Cresço em tempo e eternidade,
cresço em luta, cresço em dor,
não fiz meu verso castrado
nem me rendo ao opressor,
cresço no povo crescendo,
cresço depois que me for. |
|
TEXTO EN ESPAÑOL
Ruy Guilherme Piratininga Barata nació en el Estado de Pará, Brasil, em 1920.
Obras: Anjo dos Abismos (1943); A Linha Imaginária (1951).
CANCIÓN DE LOS CUARENTA AÑOS
Traducción de Adán Méndez.
Poema, alza la copa
por los días que viví.
Espejo, dime en qué fruta
más fiel me reflejé.
Cuarenta años corrieron
y en ellos también corrí.
Cuarenta años, cuarenta!
(y cuántos aún vendrán)
Iré a morir hoy de infarto
o mañana de soledad?
Seré pasto de la malaria?
Seré presa del avión?
La muerte engendra esperanza.
La muerte sabe fingir.
La muerte apaga el recuerdo
de la muerte que va herir.
Y em cada instante que pasa
la muete puede surgir.
Quién puede medir un hombre?
O quién lo puede juzgar?
Un hombre es tierra de sueños,
que se deben descifrar,
ayer navegue en el viento,
y hoy cabalgo en el mar.
Hoy dia soy, ayer no era.
Mañana de quién seré?
Un hombre siempre es secretos.
(Por cuál de ellos purgaré?),
De mis nietos, habrá um nieto
en el cual me repetirá?
Qué virtudes fueron mias?
Qué pecados confesar?
Qué territórios de enganos
a mis hijos legaré?
A quién pasaré mi canto
cuando este vaya a pasarl
Tan ligera que es la vidal
Y como transcurre el tiempo!
Este espejo ya no habla
de ese niño que yo fui,
de mis arrugas cayendo
apenas un nombre Ruy.
Dónde la hamaca que se columpiaba?
Dónde los peces del mar?
Dónde el higo de la higuera
que el ave iba a picotear?
Y el anillo que me diste
en qué dedo fue a parar?
Diciembre llamando a enero,
(a febrero vá a llamar?)
Montecristo si me viere
jamás lo podrá creer.
Qué manera de estar viejo,
diria la doncella Dagnar.
El hombre crece desparramando
el reino en que fue feliz —
Donde Alhos?
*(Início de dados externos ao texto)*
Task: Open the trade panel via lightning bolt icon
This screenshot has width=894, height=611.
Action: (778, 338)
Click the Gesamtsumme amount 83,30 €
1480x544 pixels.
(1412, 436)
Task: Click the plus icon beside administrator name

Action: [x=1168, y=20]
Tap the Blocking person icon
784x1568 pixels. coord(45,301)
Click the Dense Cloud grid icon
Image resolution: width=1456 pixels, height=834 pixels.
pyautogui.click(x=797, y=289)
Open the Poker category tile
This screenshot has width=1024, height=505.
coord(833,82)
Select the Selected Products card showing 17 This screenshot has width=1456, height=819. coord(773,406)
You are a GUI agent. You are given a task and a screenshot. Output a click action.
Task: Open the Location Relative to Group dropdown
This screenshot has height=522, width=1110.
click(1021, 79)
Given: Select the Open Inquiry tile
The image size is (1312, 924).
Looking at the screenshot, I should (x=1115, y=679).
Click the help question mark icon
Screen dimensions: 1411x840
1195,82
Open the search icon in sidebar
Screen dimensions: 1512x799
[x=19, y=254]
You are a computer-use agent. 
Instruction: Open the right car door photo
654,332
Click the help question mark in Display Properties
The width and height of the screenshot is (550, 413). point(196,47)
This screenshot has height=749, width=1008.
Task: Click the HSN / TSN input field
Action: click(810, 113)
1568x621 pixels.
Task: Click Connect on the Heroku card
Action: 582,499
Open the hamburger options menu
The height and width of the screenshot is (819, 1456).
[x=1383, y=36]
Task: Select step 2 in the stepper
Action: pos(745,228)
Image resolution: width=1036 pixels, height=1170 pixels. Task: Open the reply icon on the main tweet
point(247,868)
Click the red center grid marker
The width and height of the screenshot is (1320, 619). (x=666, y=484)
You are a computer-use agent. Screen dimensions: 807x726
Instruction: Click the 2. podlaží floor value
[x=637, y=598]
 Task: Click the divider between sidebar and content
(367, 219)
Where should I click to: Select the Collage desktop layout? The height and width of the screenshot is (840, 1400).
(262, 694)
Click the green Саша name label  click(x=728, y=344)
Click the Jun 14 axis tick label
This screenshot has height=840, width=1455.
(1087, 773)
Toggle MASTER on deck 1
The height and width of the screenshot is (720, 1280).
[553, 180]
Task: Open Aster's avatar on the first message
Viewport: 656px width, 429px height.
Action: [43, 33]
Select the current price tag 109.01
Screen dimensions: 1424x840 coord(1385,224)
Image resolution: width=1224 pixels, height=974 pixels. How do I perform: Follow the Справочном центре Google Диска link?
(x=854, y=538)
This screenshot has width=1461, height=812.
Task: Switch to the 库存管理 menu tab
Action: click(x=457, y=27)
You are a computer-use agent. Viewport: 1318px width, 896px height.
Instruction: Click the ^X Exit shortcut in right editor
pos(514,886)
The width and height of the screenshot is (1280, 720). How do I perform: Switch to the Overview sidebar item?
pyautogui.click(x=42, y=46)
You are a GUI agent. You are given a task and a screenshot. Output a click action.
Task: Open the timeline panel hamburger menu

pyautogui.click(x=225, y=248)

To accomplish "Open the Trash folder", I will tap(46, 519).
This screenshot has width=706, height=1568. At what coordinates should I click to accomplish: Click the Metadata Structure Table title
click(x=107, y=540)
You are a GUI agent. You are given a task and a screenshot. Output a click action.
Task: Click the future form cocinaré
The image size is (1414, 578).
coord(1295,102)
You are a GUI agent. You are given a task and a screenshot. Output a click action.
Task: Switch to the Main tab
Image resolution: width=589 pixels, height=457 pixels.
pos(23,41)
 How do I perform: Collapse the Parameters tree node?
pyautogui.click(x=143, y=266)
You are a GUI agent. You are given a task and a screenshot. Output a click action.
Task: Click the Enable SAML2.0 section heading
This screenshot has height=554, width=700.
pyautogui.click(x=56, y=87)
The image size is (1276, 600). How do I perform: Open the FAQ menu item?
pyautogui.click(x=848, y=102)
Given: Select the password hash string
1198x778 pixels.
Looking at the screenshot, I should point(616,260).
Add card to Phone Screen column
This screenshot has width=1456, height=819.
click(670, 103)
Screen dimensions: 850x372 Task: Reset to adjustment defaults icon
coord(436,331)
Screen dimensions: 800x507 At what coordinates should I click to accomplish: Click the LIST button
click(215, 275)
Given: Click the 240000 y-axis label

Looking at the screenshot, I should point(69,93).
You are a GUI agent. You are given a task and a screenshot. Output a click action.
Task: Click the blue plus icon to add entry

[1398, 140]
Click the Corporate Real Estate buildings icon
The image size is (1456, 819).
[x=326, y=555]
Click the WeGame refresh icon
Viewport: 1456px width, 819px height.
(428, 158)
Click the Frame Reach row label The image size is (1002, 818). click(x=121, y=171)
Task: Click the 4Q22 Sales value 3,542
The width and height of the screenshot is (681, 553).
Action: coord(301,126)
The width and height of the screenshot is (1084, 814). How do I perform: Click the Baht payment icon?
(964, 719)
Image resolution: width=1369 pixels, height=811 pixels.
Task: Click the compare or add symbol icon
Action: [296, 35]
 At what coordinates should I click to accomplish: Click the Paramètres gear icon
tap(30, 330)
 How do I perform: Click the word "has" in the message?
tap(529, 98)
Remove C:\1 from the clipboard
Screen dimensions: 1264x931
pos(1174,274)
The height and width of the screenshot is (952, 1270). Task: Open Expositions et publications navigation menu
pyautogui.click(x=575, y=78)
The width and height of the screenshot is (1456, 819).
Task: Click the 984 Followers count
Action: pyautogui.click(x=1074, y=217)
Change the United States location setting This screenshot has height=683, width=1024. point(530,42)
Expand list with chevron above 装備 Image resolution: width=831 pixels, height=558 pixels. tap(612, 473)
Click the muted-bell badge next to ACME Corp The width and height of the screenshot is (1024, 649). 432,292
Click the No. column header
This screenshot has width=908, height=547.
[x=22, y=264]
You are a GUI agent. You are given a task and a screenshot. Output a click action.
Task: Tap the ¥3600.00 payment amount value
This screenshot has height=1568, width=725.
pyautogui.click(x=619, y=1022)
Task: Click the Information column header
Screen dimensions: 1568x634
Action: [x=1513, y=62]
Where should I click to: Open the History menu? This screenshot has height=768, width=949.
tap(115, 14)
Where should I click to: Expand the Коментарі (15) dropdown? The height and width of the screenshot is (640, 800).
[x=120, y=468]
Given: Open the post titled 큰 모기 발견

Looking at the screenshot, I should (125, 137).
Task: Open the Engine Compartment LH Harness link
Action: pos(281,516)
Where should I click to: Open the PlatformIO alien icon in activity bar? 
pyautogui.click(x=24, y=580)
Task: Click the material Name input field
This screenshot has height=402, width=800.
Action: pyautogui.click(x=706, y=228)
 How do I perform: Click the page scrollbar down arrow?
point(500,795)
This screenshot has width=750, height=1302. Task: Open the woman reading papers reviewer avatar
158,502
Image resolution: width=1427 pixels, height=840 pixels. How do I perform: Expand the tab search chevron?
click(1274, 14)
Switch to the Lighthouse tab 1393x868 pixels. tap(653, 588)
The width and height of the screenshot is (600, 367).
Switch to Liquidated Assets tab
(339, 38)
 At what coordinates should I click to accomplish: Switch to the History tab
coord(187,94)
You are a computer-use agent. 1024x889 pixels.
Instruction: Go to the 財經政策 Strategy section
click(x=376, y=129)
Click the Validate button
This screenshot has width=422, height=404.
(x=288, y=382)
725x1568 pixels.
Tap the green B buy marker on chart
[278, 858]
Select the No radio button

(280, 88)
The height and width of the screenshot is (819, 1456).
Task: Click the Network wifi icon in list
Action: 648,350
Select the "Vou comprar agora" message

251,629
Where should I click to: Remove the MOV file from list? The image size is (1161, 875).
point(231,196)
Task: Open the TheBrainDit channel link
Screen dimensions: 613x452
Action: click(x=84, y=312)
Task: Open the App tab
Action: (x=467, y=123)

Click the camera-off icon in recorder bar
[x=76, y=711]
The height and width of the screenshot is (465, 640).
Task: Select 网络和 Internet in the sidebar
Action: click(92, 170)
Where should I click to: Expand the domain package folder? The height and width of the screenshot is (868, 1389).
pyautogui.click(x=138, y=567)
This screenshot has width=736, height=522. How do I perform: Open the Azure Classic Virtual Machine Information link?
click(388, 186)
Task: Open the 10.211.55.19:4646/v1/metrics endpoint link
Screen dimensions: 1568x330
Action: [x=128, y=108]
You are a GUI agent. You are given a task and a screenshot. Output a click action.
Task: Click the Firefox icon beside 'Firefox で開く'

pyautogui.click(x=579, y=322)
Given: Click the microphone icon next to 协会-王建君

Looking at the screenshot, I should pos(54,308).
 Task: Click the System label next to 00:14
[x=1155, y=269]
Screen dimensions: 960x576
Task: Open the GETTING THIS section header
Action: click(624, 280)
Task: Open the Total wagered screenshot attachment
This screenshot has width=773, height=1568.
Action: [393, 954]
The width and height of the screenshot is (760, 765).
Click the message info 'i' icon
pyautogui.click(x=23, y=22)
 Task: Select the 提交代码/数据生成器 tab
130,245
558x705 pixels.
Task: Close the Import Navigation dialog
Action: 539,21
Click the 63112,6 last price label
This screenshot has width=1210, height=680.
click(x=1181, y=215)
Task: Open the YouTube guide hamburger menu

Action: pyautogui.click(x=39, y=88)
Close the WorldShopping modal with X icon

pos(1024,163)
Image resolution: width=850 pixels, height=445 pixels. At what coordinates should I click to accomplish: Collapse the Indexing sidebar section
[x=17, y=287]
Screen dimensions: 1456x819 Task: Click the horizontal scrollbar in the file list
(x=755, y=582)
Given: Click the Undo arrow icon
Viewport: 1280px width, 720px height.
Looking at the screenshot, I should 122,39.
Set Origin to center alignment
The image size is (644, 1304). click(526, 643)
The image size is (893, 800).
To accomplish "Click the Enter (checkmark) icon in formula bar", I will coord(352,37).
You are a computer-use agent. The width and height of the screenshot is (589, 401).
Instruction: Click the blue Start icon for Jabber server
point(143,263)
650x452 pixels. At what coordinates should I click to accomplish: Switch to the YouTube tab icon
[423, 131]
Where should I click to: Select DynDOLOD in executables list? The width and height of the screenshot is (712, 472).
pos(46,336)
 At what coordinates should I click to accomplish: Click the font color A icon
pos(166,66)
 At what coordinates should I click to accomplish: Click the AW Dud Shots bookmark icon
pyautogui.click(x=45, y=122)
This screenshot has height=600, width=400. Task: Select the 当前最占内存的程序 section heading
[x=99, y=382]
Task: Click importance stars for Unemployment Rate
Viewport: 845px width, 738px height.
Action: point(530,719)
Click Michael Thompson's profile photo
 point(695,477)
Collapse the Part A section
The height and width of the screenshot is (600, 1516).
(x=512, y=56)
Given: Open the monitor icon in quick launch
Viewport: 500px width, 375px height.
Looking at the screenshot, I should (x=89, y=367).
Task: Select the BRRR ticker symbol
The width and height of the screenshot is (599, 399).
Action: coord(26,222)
Donde Porthos?
Donde el tímido Aramis?
Un hombre crece queriendo
y cuando no quiere crece.
Crecer rima con vida
pêro también con el morir.
Crecer es tierna herida.
que duele ai atardecer,
En Ia raiz de Ia muerte
hay siempre un verbo crecer.
Y crezco: macho y poeta.
(Subo en línea, vuelvo en color),
crezco violentamente,
crezco en ráfagas de amor,
crezco en los hijos creciendo,
y crezco trás mi partida.
Crezco en tiempo y eternidad,
crezco en lucha, crezco en dolor,
no hice mi verso castrado,
ni me rindo ai opresor,
crezco en el polvo creciendo,
y crezco trás mi partida
Extraído de VISIÓN DE LA POESÍA BRASILEÑA. Edición bilíngüe. Selección y prólogo de Thiago de Mello. Traducción de Adán Méndez.